### Requirement
Starting at the line containing "Image resolution: width=1257" and ending at the line containing "Task: Click the Not bound badge", transcribe the listing below exactly. Keep both end lines, skip the pictures, and copy nothing else.

### Supplied data
*****
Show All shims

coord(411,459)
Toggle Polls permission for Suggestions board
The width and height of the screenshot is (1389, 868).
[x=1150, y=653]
*****
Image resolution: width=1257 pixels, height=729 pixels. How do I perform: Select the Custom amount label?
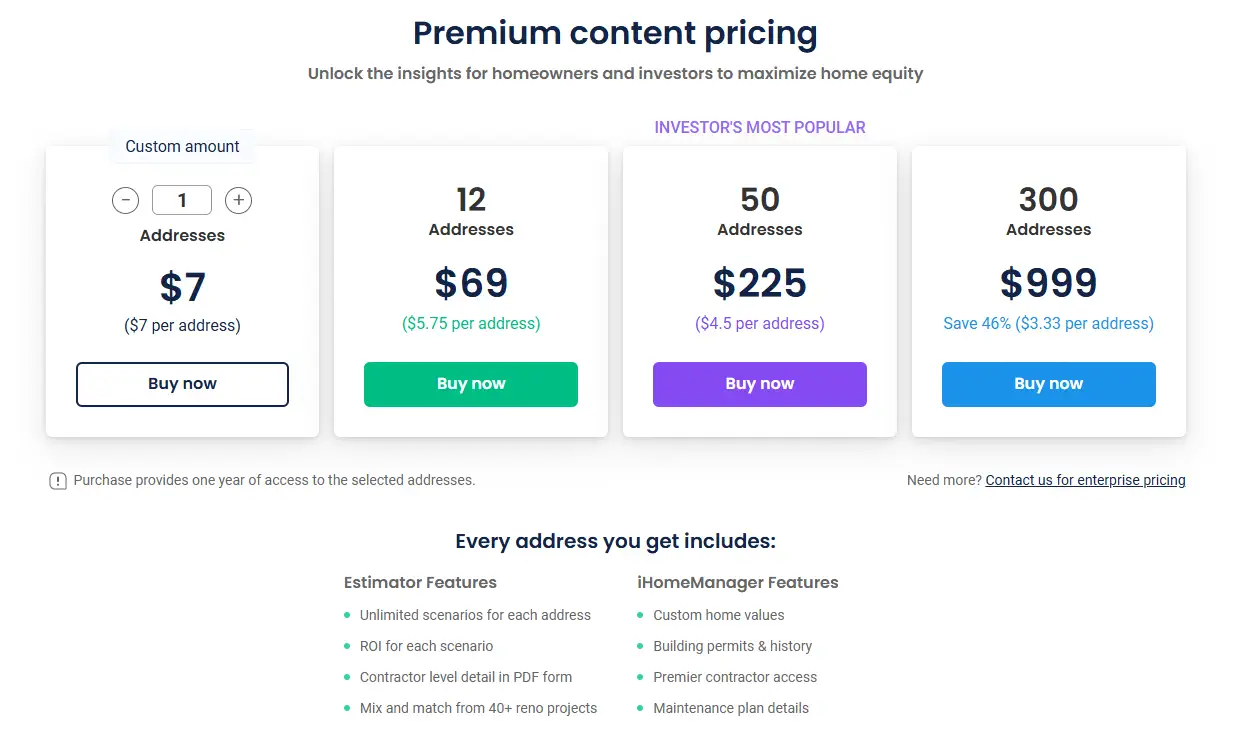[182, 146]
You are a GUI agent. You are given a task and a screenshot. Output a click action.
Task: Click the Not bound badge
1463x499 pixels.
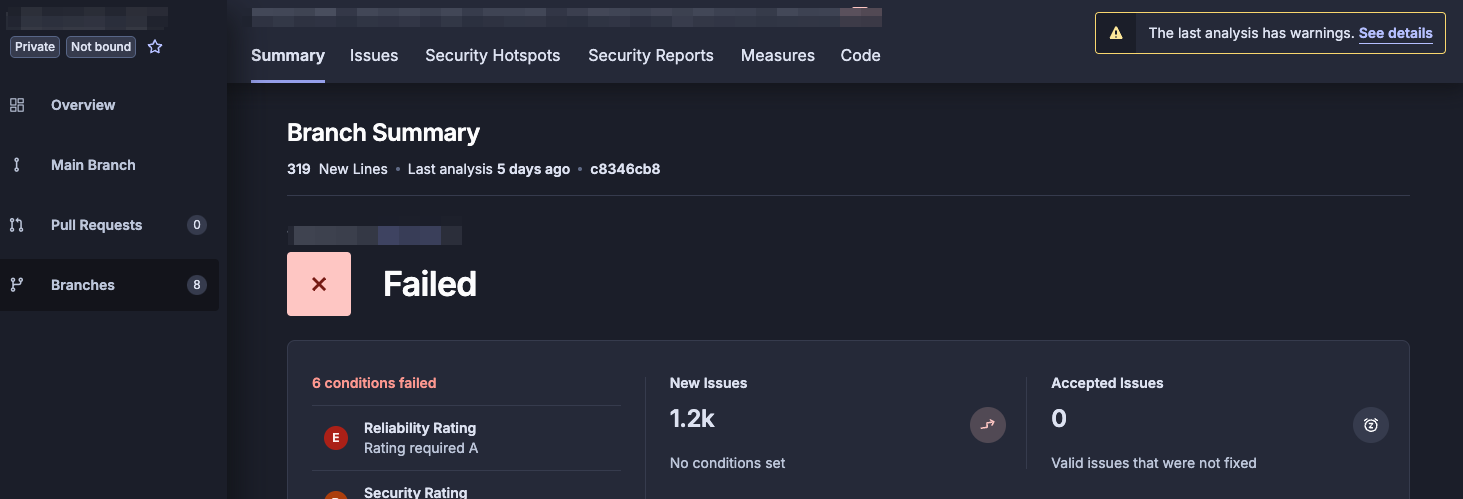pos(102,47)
*****
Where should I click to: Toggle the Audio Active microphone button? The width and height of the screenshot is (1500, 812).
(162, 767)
*****
### Result of the task
Image resolution: width=1257 pixels, height=729 pixels. How do I perform: Select the Custom amount label?
[182, 146]
You are a GUI agent. You are given a task and a screenshot. Output a click action.
Task: Click the Not bound badge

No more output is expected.